Cewsh: Torch Bearer is still bearing the torch. Consider yourself informed.
Then, they go picture in picture to show a bunch of Japanese chicks singing the torch bearer an inspiring song. How did they know he’d need this pick me up when this was recorded earlier in the day? Tremendously convenient for our trusty Torch Bearer. Anyway, several ladies serenade him for several minutes, including some of the most famous Joshi faces of all time. I have no idea what it is that they were singing, but it damn sure seemed inspiring. Run torch guy! Run! Penetrate the night, as you have penetrated my heart!
Cewsh: Oh boy. Suzuki and Takayama on one side, and unknown scrubs on the other?
This is going to be a slaughter.
See, Suzuki has been a freelancer for a long time, so he isn’t loyal to anything or anyone except for himself. As a freelancer who happens to also be a big name still to this day, he’s one of those guys that the promotions bring in from time to time to freshen up their main event scene. This is a mistake, because Minoru Suzuki sucks a dick at professional wrestling. His heart has always blatantly been in MMA, but he was never good enough to parlay his wrestling success over to there, so instead he just beats people the fuck up in his real job and everyone is happy to see the back of him when he leaves.
Yoshihiro Takayama, on the other hand, is one of those legends who isn’t actually a legend. Pro Wrestling NOAH would certainly like for us to BELIEVE that he’s a legend, but he’s really never done a single thing worthy of such a claim, and even if he had, he would still, now, be a big fat fuck with badly dyed blonde hair. His offense is so lame and weak that you might well prefer to get destroyed by Suzuki rather than have to sell for it.
Suzuki and Takayama murder these two kids. Absolutely bludgeon them for 15 minutes. Then they get a mini comeback, and then Suzuki kicks a guy so hard that he flies into the third row, legit, from the ring apron. It doesn’t really get better for the kids after that. Giood job paying your dues, kids. See you in a few years when you’ve gained some weight, and its time for your real push. This match was a prolonged beating. If that’s your thing then, well, hear you go.
55 out of 100
Vice: This was such a great beating. Seriously, the jobbers just got killed. It wasn’t a short squash match either. It was horribly long. Dues were paid like whoa. What a fucking fantastic beating. Loved it.
More squash matches need to be like this. A big angry bastard beating some jobber up in 20 seconds with 2 or 3 power moves is lazy and stupid. Have them beat the utter shit out of someone for 5-8 minutes to create a character or [i]something[/i]. RAAAAAWWWWWR *chokeslam* 1-2-3~! ANGRY POSE~! is so lame. I want to see someone get killed to the point where I legitimately feel bad for the jobber, which then in turn makes the squasher look amazing. Yeah. Not that hard.
Cewsh: I don’t know who a single one of these people are. We’ll discover them together.

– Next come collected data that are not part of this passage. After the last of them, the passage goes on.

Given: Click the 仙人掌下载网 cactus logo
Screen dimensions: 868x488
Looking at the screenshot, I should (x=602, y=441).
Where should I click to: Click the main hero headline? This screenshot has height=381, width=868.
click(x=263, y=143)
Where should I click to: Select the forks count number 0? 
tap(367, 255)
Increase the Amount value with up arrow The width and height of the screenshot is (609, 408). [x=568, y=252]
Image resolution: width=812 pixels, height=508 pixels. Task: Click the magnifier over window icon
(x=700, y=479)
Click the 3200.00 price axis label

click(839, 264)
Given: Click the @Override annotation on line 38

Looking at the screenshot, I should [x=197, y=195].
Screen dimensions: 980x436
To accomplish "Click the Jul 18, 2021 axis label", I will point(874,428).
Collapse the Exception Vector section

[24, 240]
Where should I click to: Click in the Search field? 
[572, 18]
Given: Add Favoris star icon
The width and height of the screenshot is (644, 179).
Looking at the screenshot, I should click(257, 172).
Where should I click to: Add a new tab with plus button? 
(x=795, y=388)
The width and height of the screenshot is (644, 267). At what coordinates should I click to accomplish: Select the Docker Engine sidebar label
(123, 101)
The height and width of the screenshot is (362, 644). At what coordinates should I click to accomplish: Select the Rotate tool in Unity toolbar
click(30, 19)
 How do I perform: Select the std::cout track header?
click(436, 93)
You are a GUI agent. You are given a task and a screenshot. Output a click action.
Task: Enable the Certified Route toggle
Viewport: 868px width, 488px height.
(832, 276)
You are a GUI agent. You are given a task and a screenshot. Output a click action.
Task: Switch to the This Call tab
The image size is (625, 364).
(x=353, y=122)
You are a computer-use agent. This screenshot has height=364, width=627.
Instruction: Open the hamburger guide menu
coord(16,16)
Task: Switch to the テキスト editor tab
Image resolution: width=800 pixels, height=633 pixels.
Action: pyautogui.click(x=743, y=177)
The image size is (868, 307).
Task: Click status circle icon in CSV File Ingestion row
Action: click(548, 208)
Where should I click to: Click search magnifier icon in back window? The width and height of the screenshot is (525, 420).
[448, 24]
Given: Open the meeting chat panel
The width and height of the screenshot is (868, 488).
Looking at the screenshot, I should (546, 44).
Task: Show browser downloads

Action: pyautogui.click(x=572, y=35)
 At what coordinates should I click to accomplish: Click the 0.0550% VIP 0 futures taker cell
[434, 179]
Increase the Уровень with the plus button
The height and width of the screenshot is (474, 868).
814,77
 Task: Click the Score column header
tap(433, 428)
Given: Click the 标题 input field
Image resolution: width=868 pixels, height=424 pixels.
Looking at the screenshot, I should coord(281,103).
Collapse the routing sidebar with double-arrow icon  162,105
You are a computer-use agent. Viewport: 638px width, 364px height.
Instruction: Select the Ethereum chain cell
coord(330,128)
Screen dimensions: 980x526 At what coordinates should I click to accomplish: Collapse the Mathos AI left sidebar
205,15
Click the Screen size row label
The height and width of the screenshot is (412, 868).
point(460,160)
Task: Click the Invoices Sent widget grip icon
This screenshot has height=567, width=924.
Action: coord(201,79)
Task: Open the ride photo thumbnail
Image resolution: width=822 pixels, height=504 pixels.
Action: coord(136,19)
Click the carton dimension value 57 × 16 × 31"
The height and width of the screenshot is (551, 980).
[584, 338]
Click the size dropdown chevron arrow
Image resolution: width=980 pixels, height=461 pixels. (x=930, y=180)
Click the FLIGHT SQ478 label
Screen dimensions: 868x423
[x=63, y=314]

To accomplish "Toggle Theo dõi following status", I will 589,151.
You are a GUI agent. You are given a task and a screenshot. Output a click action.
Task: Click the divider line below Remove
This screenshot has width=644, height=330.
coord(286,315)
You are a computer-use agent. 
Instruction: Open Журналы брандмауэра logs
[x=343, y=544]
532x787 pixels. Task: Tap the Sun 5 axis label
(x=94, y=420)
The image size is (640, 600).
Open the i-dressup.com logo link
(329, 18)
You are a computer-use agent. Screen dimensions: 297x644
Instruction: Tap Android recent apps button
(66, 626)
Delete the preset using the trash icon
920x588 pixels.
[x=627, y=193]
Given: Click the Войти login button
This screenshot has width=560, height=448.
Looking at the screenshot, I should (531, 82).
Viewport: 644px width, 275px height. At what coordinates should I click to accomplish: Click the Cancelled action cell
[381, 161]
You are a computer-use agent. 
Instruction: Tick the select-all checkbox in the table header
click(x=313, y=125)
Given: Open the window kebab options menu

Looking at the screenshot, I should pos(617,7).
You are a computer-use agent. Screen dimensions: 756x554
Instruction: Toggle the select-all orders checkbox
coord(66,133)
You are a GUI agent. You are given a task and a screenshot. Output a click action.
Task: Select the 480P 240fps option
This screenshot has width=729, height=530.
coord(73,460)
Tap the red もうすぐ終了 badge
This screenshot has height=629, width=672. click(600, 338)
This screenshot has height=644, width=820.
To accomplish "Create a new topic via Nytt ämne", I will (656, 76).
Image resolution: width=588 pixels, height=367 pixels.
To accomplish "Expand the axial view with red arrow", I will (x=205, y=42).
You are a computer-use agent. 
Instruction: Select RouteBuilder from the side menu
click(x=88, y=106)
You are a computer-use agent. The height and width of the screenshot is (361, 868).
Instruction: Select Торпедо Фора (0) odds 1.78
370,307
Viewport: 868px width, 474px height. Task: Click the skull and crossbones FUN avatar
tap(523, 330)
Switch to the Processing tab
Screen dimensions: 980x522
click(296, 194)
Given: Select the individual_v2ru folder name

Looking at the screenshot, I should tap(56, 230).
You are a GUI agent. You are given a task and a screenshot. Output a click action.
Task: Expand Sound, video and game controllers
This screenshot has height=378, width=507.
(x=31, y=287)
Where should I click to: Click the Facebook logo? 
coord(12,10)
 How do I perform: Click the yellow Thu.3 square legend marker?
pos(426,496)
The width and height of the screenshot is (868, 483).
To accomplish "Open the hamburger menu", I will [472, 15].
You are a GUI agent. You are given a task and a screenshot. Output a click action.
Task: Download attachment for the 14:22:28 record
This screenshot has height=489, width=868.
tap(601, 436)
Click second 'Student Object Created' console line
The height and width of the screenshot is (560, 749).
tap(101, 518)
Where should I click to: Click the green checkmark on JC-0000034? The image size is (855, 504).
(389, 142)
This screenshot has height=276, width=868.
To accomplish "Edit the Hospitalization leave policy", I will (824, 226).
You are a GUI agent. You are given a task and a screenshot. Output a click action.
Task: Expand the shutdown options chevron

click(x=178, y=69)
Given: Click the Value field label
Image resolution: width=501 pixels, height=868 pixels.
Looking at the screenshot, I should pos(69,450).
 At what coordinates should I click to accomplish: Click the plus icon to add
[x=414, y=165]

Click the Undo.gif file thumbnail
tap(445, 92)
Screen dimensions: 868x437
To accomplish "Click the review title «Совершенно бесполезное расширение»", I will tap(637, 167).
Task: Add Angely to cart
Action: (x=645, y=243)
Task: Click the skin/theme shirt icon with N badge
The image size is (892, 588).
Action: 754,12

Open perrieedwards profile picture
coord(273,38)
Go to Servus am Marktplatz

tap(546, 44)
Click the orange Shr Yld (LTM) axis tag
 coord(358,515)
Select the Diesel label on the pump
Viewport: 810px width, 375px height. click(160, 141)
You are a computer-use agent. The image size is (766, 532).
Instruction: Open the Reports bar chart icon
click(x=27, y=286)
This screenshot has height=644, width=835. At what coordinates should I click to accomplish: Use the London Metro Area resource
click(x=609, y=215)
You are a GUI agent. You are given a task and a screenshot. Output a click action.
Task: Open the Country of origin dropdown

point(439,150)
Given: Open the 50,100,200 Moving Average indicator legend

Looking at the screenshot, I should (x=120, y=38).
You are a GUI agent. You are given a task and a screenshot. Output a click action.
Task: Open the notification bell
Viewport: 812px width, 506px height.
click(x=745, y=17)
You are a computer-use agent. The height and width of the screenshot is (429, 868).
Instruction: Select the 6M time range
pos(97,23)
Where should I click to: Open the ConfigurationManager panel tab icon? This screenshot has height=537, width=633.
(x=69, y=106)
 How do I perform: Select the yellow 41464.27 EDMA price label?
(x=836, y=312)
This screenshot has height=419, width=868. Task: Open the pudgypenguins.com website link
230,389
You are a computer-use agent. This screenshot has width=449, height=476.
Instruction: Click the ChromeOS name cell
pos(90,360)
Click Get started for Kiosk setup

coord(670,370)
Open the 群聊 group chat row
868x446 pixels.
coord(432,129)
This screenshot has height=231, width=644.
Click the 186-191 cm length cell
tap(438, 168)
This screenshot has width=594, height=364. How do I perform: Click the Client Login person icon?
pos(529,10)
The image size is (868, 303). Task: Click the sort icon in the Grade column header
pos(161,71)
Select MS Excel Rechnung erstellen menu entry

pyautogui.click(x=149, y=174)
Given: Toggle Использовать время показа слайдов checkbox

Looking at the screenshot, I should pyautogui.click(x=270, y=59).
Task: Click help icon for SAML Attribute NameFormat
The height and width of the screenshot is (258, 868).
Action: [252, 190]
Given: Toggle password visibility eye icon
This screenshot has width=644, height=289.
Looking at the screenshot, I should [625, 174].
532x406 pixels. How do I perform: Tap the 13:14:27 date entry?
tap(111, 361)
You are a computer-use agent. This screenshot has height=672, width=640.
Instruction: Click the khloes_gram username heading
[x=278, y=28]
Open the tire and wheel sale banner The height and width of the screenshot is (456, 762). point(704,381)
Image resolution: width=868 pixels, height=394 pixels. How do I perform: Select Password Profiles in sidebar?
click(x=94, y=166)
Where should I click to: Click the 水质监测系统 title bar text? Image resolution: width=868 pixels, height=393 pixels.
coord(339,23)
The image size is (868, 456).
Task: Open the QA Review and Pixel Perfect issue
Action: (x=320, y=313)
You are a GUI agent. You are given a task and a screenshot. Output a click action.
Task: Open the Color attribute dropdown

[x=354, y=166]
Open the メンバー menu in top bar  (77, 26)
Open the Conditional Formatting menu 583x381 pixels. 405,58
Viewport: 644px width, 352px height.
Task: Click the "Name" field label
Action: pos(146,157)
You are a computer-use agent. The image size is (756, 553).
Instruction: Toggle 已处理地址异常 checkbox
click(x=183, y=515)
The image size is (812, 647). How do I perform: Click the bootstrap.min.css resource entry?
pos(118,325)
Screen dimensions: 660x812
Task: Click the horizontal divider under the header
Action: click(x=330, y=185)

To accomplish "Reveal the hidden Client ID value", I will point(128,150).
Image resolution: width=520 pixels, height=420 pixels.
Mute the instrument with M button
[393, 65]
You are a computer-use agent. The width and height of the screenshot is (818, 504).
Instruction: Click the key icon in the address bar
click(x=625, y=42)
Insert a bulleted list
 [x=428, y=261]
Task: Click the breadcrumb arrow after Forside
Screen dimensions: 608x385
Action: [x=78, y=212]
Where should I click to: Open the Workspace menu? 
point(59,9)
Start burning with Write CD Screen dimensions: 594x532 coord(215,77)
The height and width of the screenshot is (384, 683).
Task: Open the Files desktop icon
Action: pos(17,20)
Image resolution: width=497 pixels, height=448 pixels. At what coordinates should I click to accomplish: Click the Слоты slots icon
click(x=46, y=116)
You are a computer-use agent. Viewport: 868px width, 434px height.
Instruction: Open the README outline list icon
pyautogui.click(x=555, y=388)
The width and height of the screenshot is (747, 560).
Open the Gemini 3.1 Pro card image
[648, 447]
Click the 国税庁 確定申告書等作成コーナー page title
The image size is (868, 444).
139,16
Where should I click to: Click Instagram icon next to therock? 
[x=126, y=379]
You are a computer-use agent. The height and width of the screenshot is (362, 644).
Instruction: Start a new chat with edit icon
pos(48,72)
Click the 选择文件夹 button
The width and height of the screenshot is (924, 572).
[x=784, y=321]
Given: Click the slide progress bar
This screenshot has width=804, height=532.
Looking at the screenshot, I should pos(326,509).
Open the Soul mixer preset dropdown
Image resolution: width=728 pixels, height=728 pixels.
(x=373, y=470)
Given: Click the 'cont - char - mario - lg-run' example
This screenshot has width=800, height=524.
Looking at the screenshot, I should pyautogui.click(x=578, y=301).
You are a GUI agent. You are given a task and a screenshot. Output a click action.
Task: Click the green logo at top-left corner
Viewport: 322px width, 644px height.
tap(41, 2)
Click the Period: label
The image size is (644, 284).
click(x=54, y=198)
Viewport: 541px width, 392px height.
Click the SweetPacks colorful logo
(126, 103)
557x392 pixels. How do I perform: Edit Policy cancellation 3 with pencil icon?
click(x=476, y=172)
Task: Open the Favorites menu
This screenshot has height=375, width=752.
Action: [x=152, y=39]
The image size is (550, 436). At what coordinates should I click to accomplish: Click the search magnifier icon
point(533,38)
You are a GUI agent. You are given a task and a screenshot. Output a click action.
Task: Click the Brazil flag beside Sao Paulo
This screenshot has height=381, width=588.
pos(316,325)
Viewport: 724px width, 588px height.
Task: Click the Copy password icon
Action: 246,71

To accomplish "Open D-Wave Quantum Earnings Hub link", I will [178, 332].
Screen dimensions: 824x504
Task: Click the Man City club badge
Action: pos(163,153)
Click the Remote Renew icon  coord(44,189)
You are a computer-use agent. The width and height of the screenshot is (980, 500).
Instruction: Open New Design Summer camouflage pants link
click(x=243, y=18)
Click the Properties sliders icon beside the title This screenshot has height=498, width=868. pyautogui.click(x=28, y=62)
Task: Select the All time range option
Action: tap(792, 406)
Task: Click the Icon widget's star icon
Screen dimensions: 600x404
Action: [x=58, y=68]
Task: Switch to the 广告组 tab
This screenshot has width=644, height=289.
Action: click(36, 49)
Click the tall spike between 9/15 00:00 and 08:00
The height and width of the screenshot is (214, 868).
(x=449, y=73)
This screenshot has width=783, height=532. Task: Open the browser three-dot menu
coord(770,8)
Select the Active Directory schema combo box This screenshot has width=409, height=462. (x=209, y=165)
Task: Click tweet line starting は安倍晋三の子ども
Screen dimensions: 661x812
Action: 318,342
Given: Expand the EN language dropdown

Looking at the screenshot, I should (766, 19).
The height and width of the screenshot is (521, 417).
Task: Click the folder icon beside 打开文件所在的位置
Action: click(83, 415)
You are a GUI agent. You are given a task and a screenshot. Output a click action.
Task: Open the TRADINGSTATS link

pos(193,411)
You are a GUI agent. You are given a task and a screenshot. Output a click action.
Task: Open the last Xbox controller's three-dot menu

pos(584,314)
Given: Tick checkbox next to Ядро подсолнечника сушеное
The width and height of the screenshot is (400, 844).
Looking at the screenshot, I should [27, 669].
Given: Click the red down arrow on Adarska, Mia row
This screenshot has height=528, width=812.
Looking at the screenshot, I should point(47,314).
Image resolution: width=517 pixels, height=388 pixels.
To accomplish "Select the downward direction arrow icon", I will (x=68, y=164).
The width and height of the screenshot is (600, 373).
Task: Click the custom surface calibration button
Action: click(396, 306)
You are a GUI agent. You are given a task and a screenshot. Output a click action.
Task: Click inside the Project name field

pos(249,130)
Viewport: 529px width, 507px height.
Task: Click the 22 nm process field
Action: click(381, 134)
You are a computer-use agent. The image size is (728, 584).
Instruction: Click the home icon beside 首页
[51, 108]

I knew that there was a lot of time in this show, and that the idea of the show was to make and display new stars. But holy shit. They gave these eight guys over half an hour of time to play with, and they used it to absolutely tear the house down. The action is absolutely nonstop, but its never so fast that it loses focus. The crowd is into the damn match every step of the way, and everyone in it looks like a million and a half dollars. Special mentions definitely go to Tigers Mask and Shinjitsu Nohashi, both of whom are the epitome of brilliance here, and deserve to be heard of from now on.
I don’t even know what to say. This is the match that this show was designed for, at least, so far as I always thought. Everyone looked amazing and the match never got boring for a second. Mission accomplished, gentlemen.
78 out of 100
Vice: What a fucking match.
It gave me the same sort of feeling that the Dragon Gate matches in ROH gave me. Mainly the big one during Wrestlemania weekend, which Meltzer gave five stars. This match was just insanity. It was a giant spotfest, but it was so much fun to watch. Everything was so smooth and flowed so well. People were beating all kinds of fuck out of each other and flying all over the place. It had negative story, BUT WHO THE FUCK CARES?
I loved it.
Cewsh: Our Torch Bearer, exhausted from his endless run, collapses in the street. But a nice old man raises him up, encourages him, slaps him in the face, relights his torch, and sends him on his way. Seriously, with all the help he’s getting, I keep expecting him to show up at Mount Doom to cast the torch into the damn volcano already.
Cewsh: Starting off, these guys all actually get individual entrances, which is definitely a first for this show so far. This is the main event, though, after all. So even though I’ve only heard of one of these people before (NOAH’s bright up and comer, Atsushi Aoki), it definitely seems like they’re all big names, getting special treatment over the rest of this card.
Unfortunately, they don’t manage to do a ton to actually earn it. This match is ever bit as plodding and boring as the last match was fast an exciting. This match got even LONGER as well, clocking in at around 45 minutes, and it just didn’t deserve that kind of time or dedication. Nobody in the match really managed to rise above the rest and stand out, and the group as a whole failed to provide anything truly compelling.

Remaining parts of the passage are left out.